* What you are asked to do *
Rescale the data from the line with "Image resolution: width=812" to the line with "(x=327, y=13)": write those lines out again in full, multiplying each click coordinate by 2.5 and rounding to whole numbers with halves rounded up, while keeping every other number as it is. Leave the pictures out of your answer.

[Items listed in a dataset]
################
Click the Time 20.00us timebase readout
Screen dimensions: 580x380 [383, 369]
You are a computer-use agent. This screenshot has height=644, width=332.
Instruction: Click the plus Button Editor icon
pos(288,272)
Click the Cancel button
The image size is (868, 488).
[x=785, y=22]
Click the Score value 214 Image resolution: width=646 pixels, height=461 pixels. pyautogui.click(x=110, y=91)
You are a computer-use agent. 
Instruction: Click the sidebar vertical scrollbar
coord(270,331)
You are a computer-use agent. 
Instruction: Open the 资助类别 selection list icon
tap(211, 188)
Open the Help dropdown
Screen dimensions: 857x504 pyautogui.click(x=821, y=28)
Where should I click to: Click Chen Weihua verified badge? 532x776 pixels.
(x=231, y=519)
################
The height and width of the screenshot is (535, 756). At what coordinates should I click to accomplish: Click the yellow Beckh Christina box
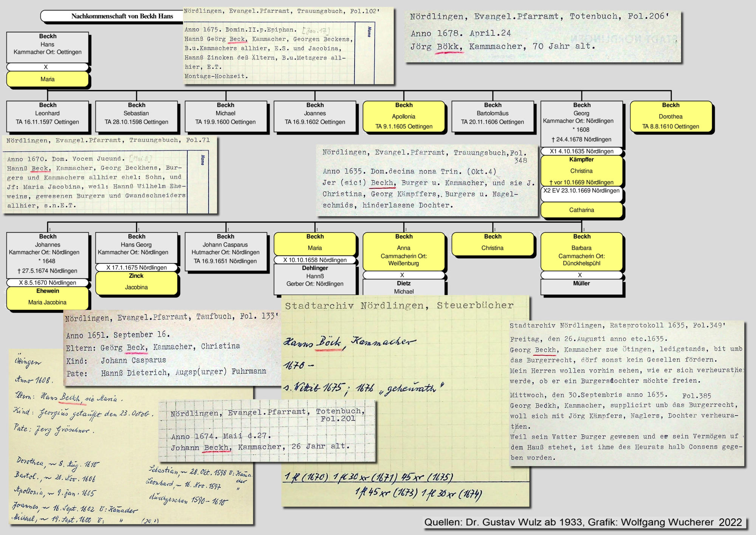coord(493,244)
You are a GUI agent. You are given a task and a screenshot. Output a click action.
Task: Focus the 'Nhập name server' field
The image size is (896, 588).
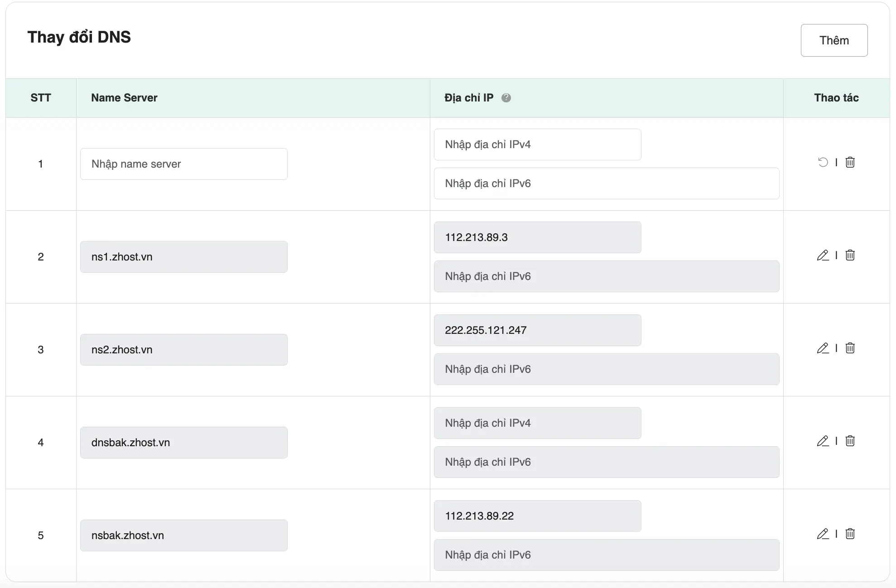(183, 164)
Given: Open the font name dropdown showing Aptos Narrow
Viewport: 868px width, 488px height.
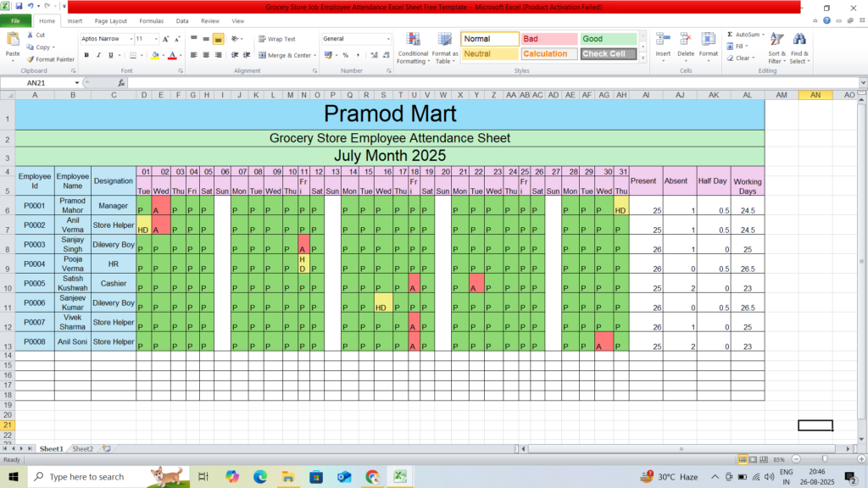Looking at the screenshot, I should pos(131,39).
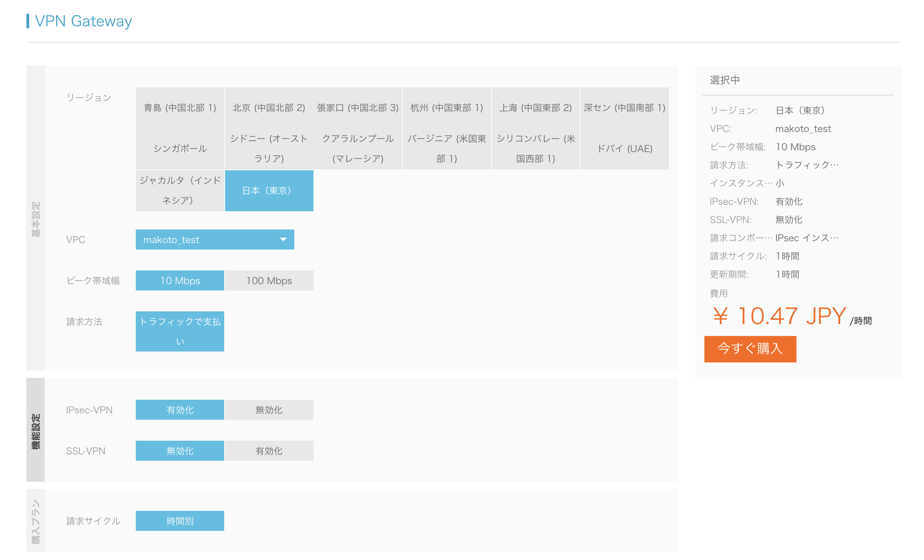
################
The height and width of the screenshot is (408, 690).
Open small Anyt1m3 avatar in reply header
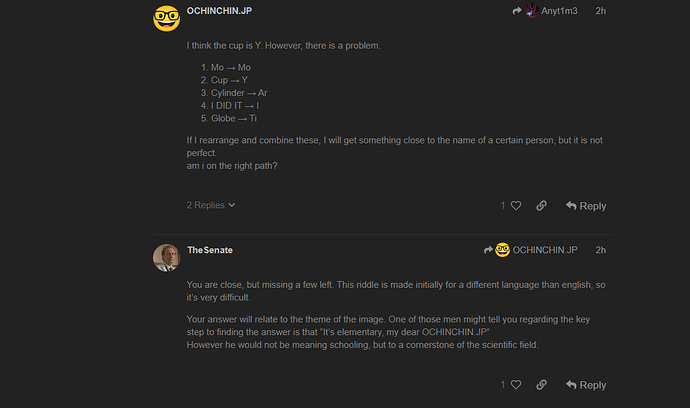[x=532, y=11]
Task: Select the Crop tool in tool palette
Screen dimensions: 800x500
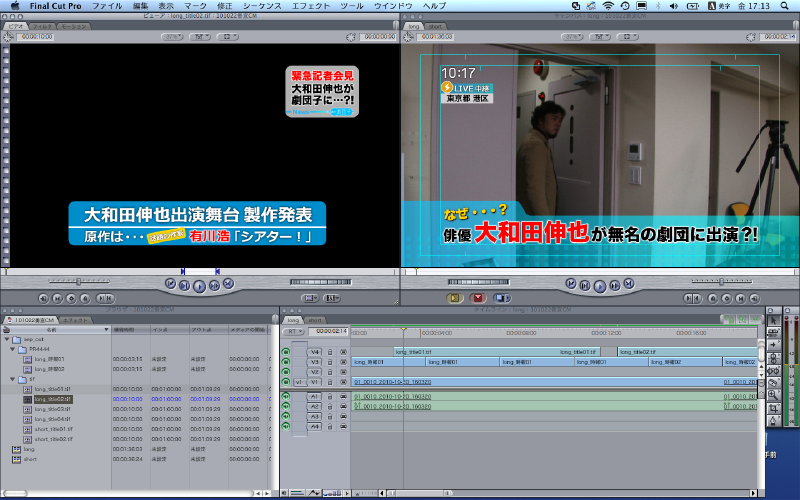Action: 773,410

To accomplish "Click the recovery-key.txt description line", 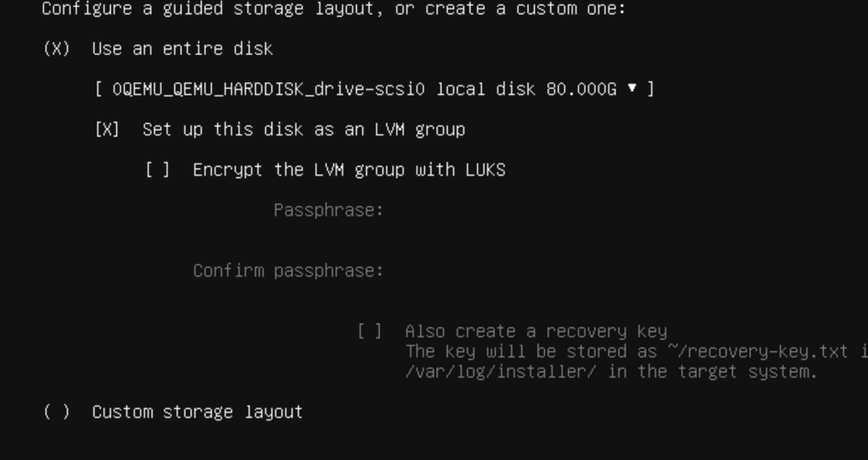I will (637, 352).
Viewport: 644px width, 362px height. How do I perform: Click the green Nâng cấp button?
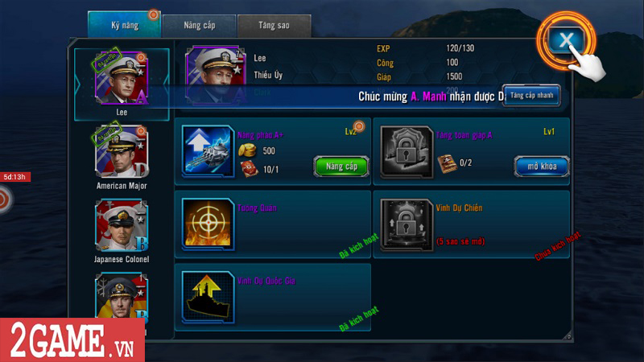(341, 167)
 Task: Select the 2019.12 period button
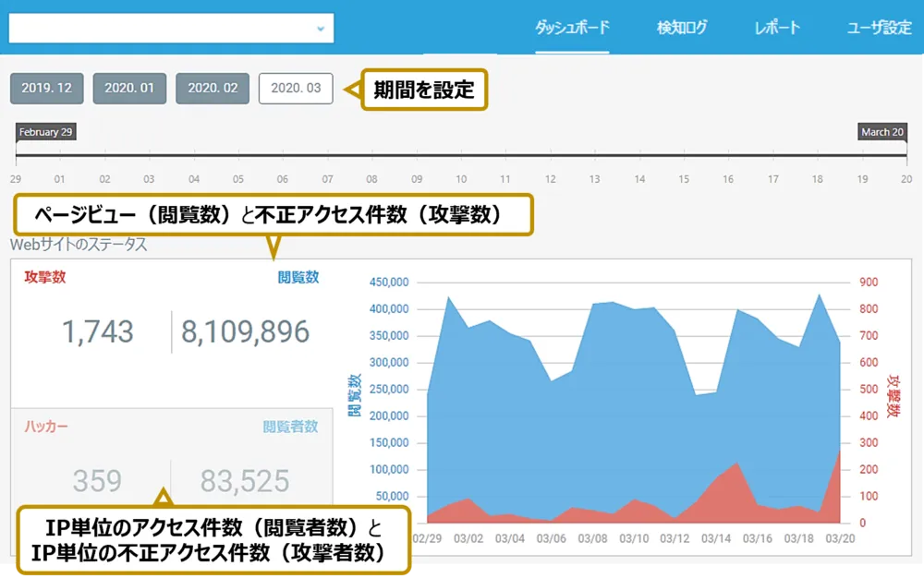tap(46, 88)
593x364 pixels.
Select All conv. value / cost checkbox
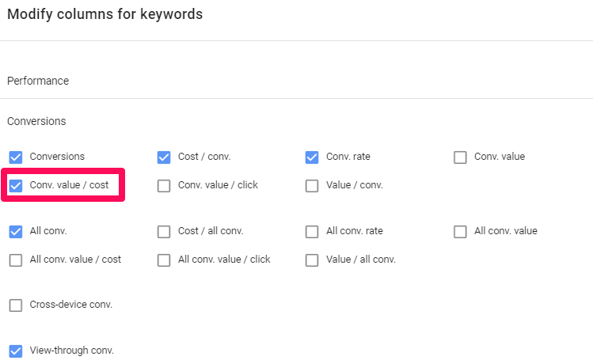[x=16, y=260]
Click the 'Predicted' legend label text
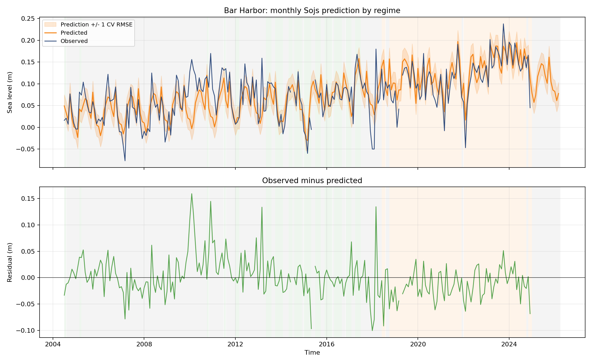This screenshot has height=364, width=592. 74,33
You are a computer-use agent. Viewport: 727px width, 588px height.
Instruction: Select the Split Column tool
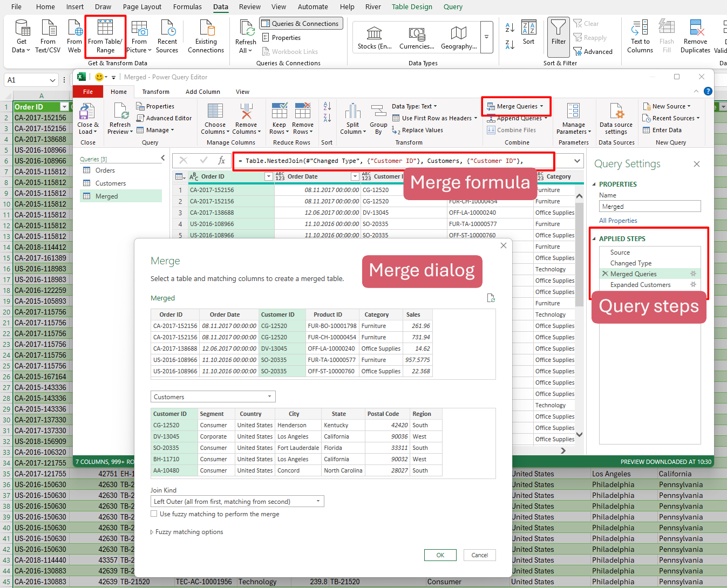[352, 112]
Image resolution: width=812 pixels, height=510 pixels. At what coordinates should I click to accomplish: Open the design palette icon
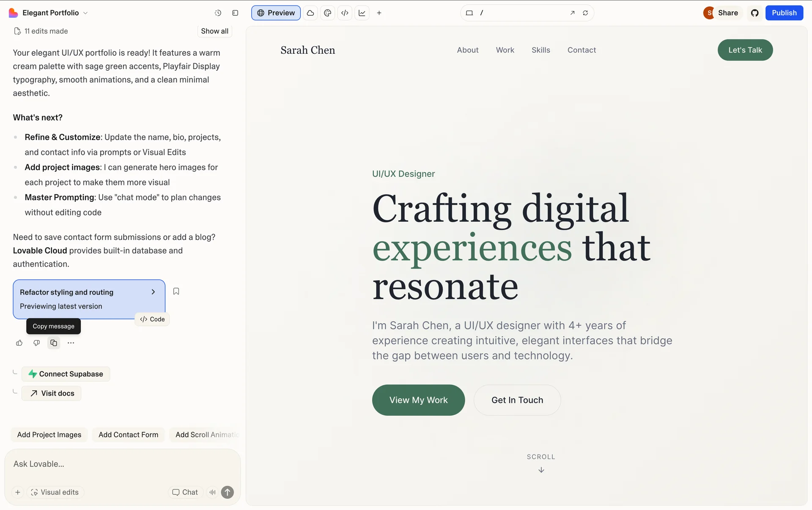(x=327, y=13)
################
* Output of the exercise *
Image resolution: width=812 pixels, height=510 pixels. At what coordinates should I click to accomplish: Open the design palette icon
(x=818, y=33)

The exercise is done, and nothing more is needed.